There are obvious limitations in a duo’s spare setup; two people can only make so much noise. But that, too, is a conscious decision and reflective of the band’s philosophy.
“It’s all part of the experiment,” says Artaud. “The more you give your ideas expression, [the more] you begin to realize what does and doesn’t work.”
Artaud notes that the self-imposed restrictions of a twosome are — perhaps counter intuitively — liberating. Out of necessity, he and MacFadyen have to explore different ways of filling in the space that a bassist or second guitarist otherwise would.
“You’re working within a limitation,” Artaud continues. “So there are certain laws and rules that are set forth that you have to understand before you can break them.”
As an example he cites “Put Your Head on the Floor,” from the band’s debut. Built around a single chord, the song begins to fray, then completely unravels midway through, eviscerated by a grinding guitar solo before it re-forms again at the finish.
“That’s what minimalism is,” says Artaud. “Working within a structure and then destroying it.”
The differing limitations and advantages of live performance and recording represent yet another opportunity for the Lots to explore.
“I love doing one thing in the studio and then something completely different live,” says Artaud. “On records you’re hearing one thing. It’s very layered, especially on Hypnotized,” he says, referring to the band’s most recent full-length. “But when you see it live, it’s, like, Well, how much space can two people fill up? That’s always fascinated me.”

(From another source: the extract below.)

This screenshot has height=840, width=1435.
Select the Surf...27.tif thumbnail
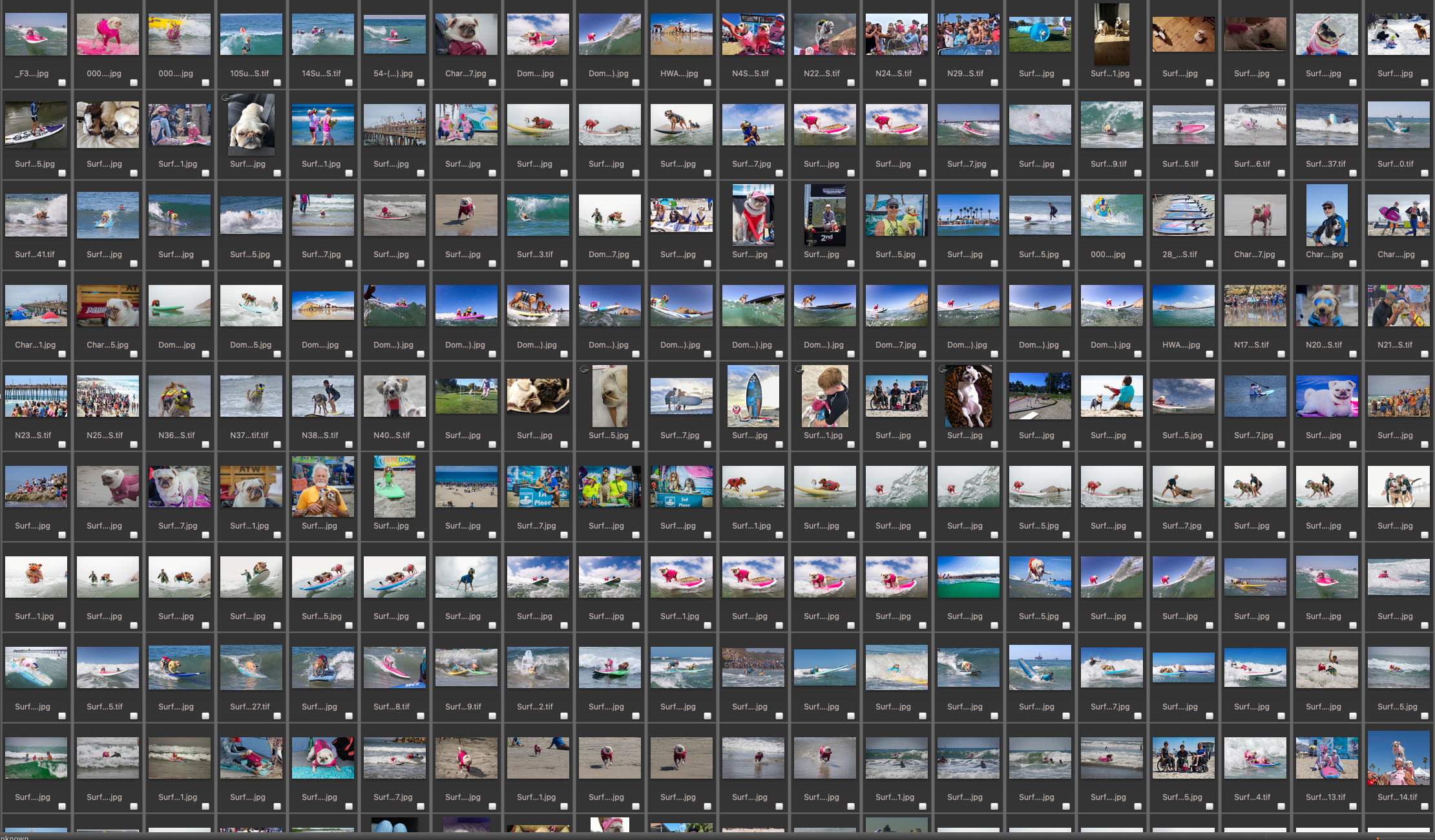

The pair’s live performances have developed into multimedia experiences, a contrast of sight and sound. TVL project images on a screen that reflect, or contradict, their stark sonic aesthetic.
“One of the determining factors in even starting the band was wondering what I wanted to see if I were in the audience,” Artaud explains about the ambitious live act. “The irony is that, when you’re on stage, you never really know what you sound like or look like.”
Artaud and MacFadyen hand-cut the images for their projections with a kaleidoscopic eye, both toward what they like personally and for images that make a particular statement.
“It’s holding a mirror up to the songs,” Artaud suggests. “But it should be ambiguous enough that you can interpret for yourself what it means. There’s a universal mind running through the songs.”
That “universal mind” has likely contributed to the Vacant Lots’ success to this point and bodes well for future endeavors, which include more touring and a new full-length recording, perhaps as early as this spring.
Reflecting upon their journey so far and the road ahead, Artaud offers — not surprisingly — a double-edged viewpoint.
“For all we’ve accomplished, we haven’t really accomplished anything yet,” he says. “There’s a feeling of having a lot and having nothing. And that inspires us.”
He pauses, then submits another idea essential to the Vacant Lots’ ethos: transformation.
“When you get to the next level, you begin shedding things that are no longer needed,” Artaud says. “So, I think our music and our visuals have become more refined than they were even a year ago. And, hopefully, a year from now they’ll be even more refined.”